What I hope to bring SEMA is a clear view into the future, its challenges and its opportunities. Having just finished working on the rules for the upcoming $25 million Automotive X-Prize, to be awarded for the best future automobile design, I am currently involved in where our industry is going. I bring a vision of the future based on five decades of experience. — Gale Banks
[gîr-hed] noun. A person with a strong interest in anything mechanical or technological, specifically anything automotive.
A hot rodder, off-shore world champion and land-speed racer, Gale has a passion for engines that has led to numerous speed records over the years. In 1960, Banks set his first speed record (189 mph) with a modified ‘53 Studebaker. In the ’80s, his World’s Fastest Passenger Car (283 mph) and World’s Fastest Pickup Truck (210 mph) shattered records. And in the ’90s, the Teague/Welch/Banks streamliner became the World’s Fastest Single Engine Automobile at 432 mph. In 2002, he broke his own record for the World’s Fastest Pickup with his Sidewinder® Dakota diesel (222 mph). Now he’s taking diesel into road racing and drag racing.
[en-juh-neer] noun. A person trained and skilled in the design, construction, and use of engines or machines, or in any of various branches of engineering.
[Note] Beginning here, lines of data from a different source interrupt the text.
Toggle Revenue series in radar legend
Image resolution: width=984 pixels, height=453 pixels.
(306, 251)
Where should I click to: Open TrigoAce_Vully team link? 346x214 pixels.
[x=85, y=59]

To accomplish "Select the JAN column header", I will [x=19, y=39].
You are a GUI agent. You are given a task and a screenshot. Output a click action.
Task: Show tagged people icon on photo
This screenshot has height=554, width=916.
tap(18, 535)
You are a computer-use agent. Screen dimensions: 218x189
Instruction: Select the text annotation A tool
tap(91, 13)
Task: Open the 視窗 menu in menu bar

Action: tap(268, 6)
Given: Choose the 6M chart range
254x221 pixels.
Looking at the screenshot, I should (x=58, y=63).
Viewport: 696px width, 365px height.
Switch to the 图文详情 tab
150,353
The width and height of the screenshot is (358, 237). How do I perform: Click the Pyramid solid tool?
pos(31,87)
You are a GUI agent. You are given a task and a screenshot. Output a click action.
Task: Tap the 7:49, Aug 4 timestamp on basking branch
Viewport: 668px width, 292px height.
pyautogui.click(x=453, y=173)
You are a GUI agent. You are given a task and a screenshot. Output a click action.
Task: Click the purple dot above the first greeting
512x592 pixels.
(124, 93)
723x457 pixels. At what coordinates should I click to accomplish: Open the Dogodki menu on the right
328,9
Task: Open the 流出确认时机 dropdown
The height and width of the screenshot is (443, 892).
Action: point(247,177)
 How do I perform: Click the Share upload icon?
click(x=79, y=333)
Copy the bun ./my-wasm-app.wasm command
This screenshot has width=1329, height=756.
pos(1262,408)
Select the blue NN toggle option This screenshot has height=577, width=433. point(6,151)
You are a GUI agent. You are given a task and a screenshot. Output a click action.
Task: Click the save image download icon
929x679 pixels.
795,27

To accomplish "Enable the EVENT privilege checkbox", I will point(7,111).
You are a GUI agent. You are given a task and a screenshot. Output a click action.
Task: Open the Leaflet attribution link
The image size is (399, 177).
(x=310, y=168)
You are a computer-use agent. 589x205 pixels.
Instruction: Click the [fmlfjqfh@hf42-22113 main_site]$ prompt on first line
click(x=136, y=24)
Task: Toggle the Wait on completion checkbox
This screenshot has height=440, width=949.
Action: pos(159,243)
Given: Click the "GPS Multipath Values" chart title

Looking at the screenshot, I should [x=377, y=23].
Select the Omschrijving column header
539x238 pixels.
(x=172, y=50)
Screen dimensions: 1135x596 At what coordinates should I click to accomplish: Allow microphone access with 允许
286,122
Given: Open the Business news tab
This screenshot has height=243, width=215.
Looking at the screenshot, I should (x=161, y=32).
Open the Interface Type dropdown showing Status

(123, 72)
Since selling his first engine in 1958, Banks has never stopped looking for—and finding—ways to extract more power from an engine. From his automotive and marine engines of the ’60s, to the first PowerPack® engineered power system in the ’70s, Banks has fathered the diesel performance industry. Along the way, he has helped countless owners of trucks and motorhomes achieve greater power and efficiency. He’s worked with Buick, GM, the US military, and even Jay Leno in the design and construction of vehicle and engine solutions.
[ahn-truh-pruh-nur] noun. A person who organizes and manages any enterprise, especially a business, usually with considerable initiative and risk.
Companies traditionally don’t start when the founder is a teenager, but then, Gale has never claimed to be traditional. At 16, he opened his first shop—CP Auto & Marine—in Lynwood, CA. His business moved to San Gabriel, CA in the 60s, and later to his current 16-acre campus in Azusa. His entrepreneurial spirit also led him to start up numerous programs through the years, from becoming the GMC dealer-specified turbo option in the ‘80s to recently being named the exclusive worldwide distributor of GM Duramax engines.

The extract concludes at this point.